(Records from a collection)
+++

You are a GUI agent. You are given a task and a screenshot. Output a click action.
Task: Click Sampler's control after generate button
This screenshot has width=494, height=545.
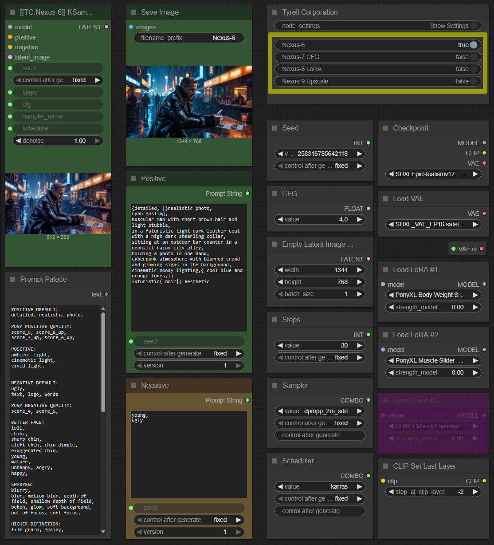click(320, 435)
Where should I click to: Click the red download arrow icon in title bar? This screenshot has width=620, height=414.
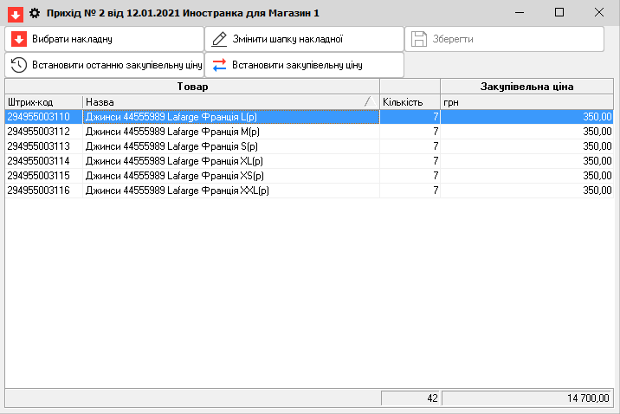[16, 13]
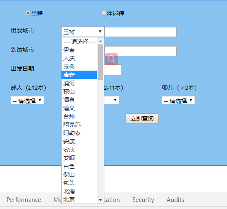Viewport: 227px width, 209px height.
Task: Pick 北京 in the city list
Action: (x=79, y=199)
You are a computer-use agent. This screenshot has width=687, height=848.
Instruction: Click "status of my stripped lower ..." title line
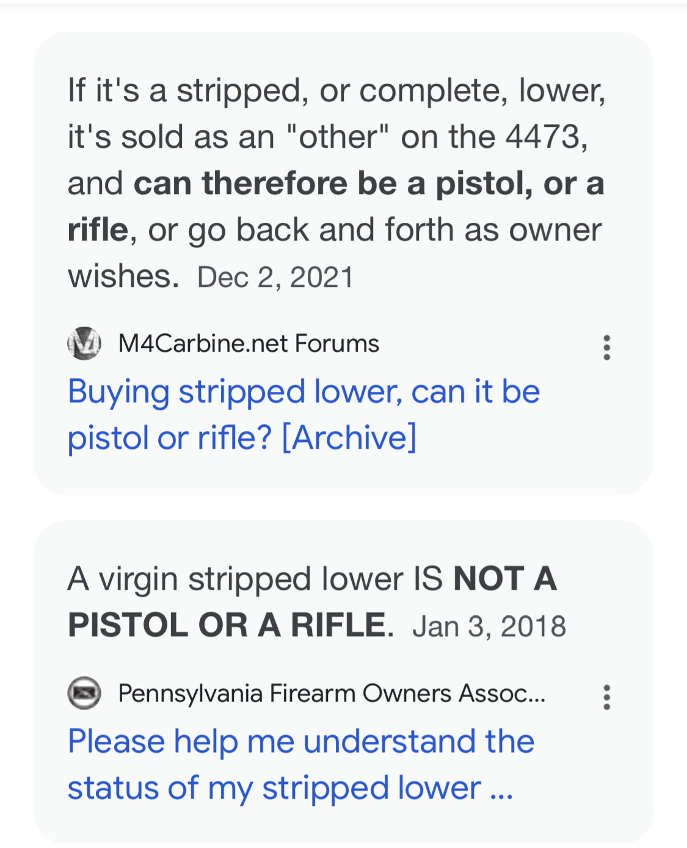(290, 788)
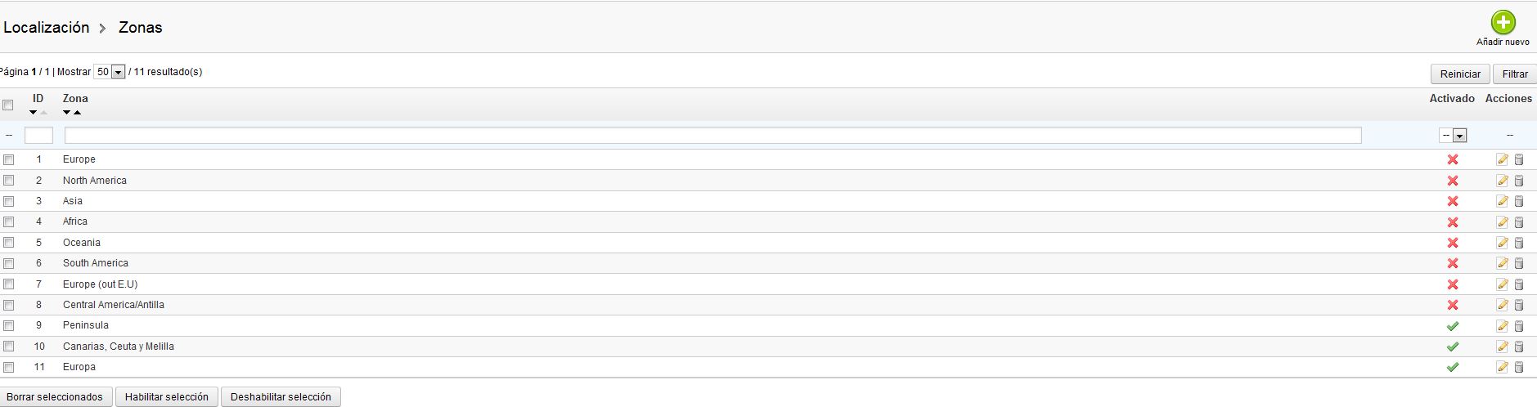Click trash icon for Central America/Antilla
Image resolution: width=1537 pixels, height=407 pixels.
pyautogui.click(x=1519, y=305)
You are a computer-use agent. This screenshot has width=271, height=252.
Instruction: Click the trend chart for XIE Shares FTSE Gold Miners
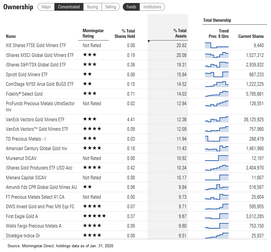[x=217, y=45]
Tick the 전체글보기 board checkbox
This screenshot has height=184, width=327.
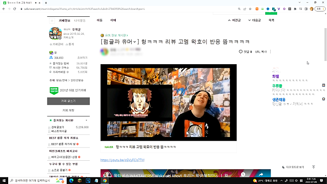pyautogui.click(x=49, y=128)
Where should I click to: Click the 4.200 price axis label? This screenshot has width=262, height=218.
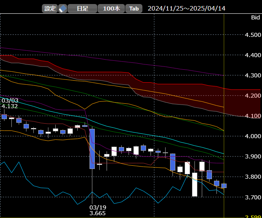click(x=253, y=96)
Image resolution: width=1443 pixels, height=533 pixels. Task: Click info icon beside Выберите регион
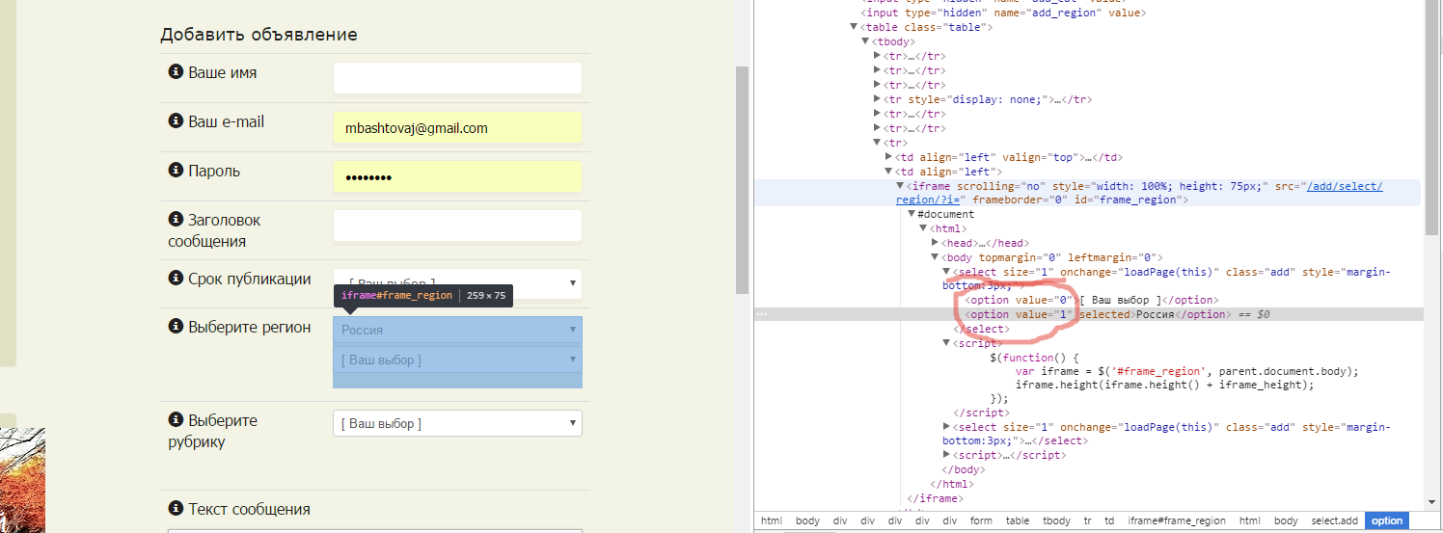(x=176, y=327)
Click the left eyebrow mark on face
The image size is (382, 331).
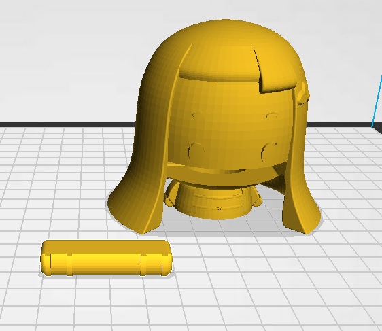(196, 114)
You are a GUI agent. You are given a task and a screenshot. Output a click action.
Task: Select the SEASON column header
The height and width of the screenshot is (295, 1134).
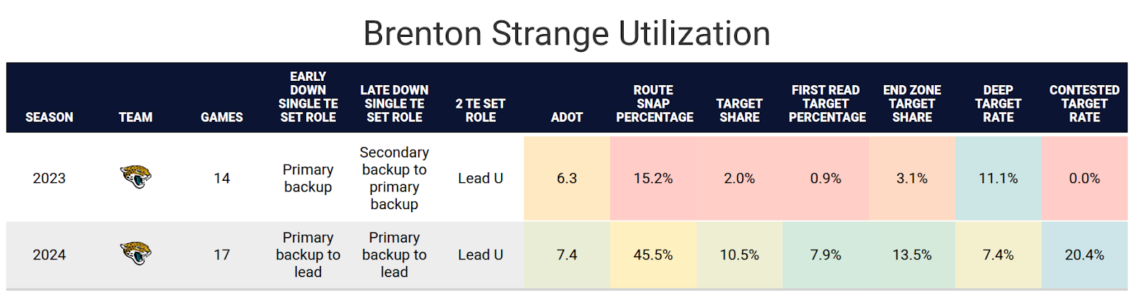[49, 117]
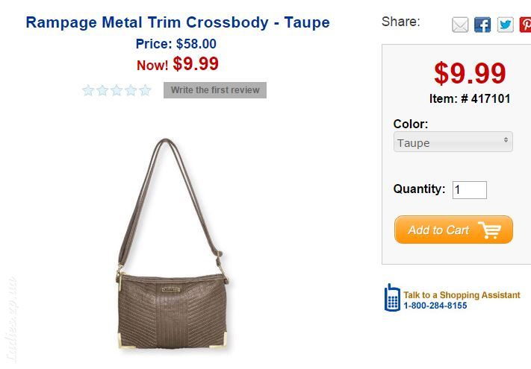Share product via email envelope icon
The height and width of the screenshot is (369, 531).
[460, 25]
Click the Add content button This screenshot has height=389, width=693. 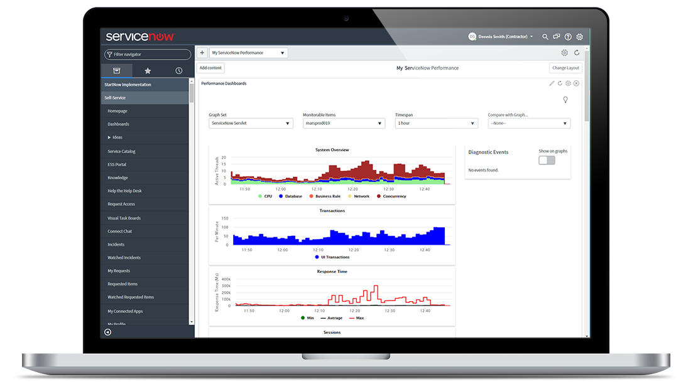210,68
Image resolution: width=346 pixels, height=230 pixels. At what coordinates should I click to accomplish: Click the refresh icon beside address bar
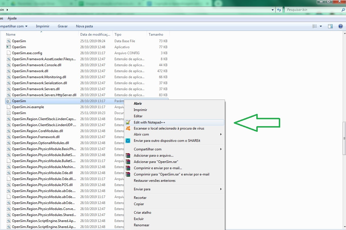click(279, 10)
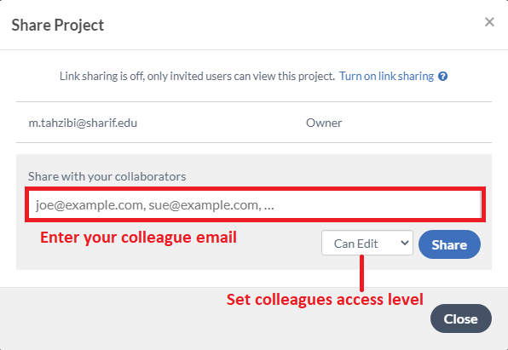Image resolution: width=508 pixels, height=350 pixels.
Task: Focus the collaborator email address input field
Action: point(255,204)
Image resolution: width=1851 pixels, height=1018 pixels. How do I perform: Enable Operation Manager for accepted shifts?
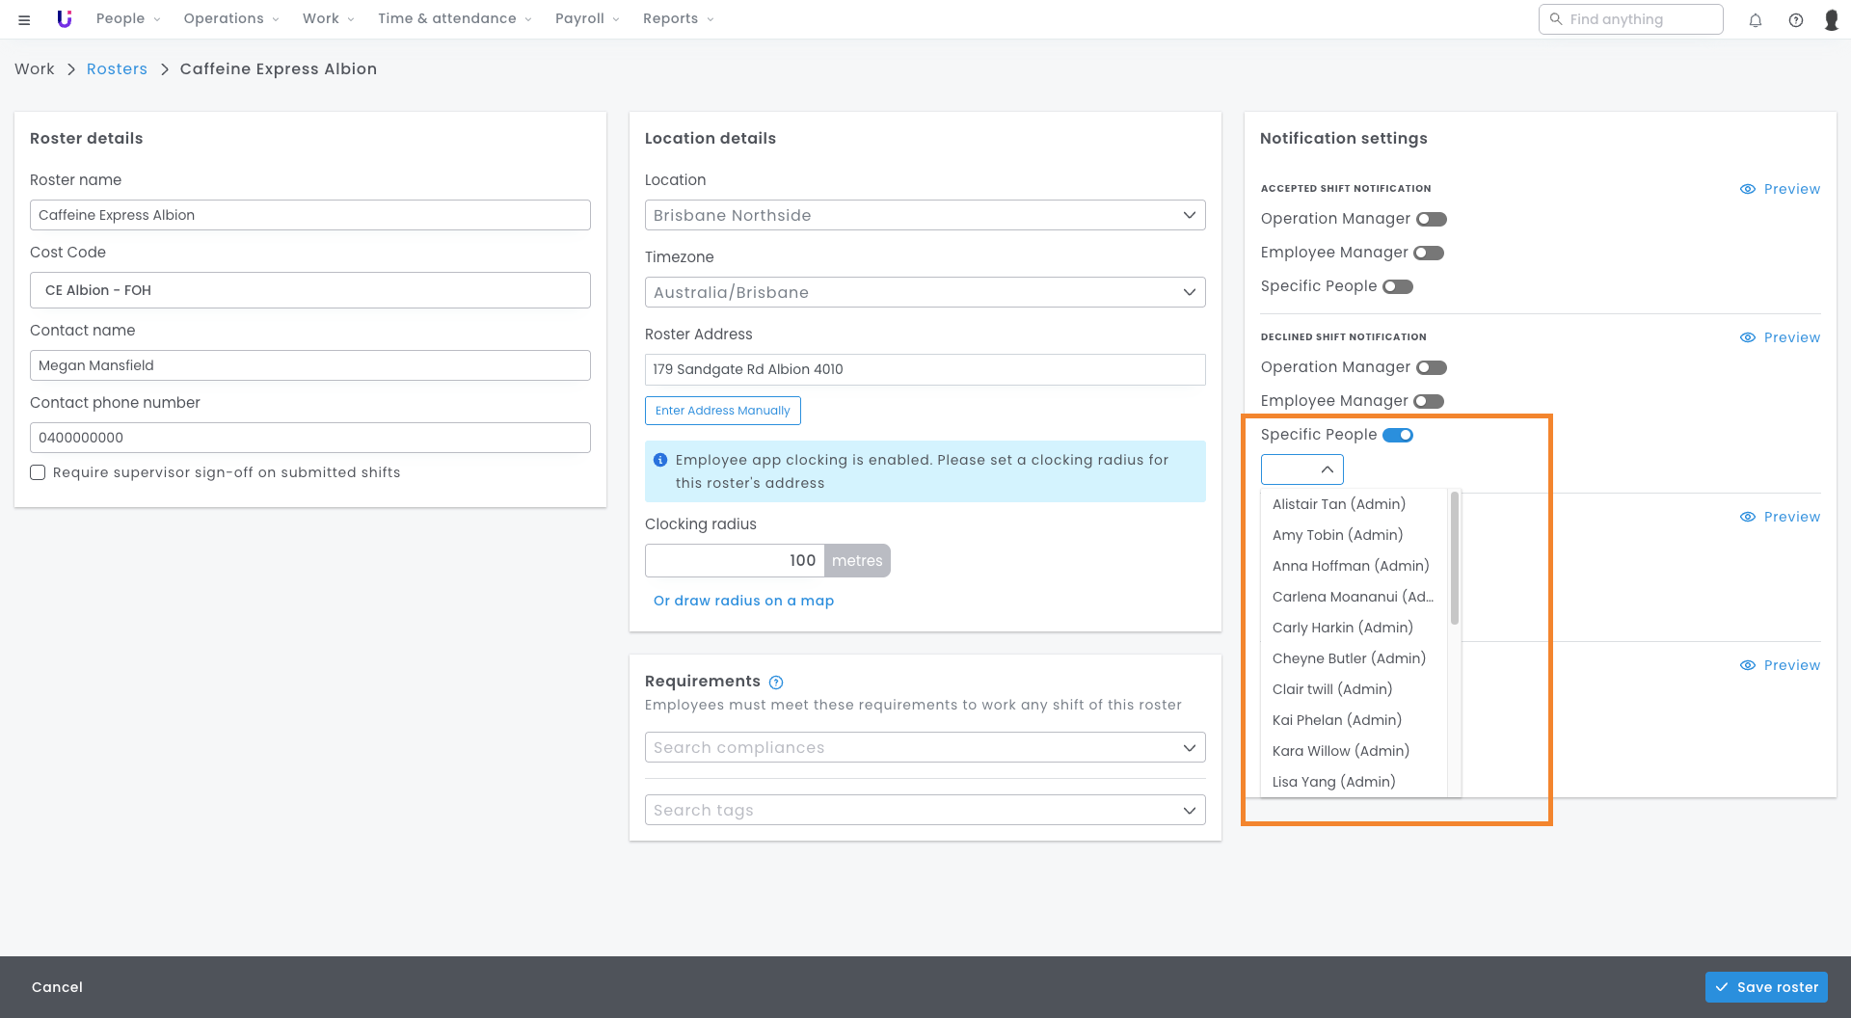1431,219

+++

§ TASK PROMPT
Set down word for word every line from the one containing "Image resolution: width=346" through the last line of the records above, both ends included. Leave out the pictures.

§ YOUR SOLUTION
Image resolution: width=346 pixels, height=230 pixels. At what coordinates should I click to accomplish: Click the refresh icon beside address bar
click(279, 10)
Image resolution: width=508 pixels, height=350 pixels.
Task: Focus the collaborator email address input field
Action: point(255,204)
Image resolution: width=1851 pixels, height=1018 pixels. How do I perform: Enable Operation Manager for accepted shifts?
1431,219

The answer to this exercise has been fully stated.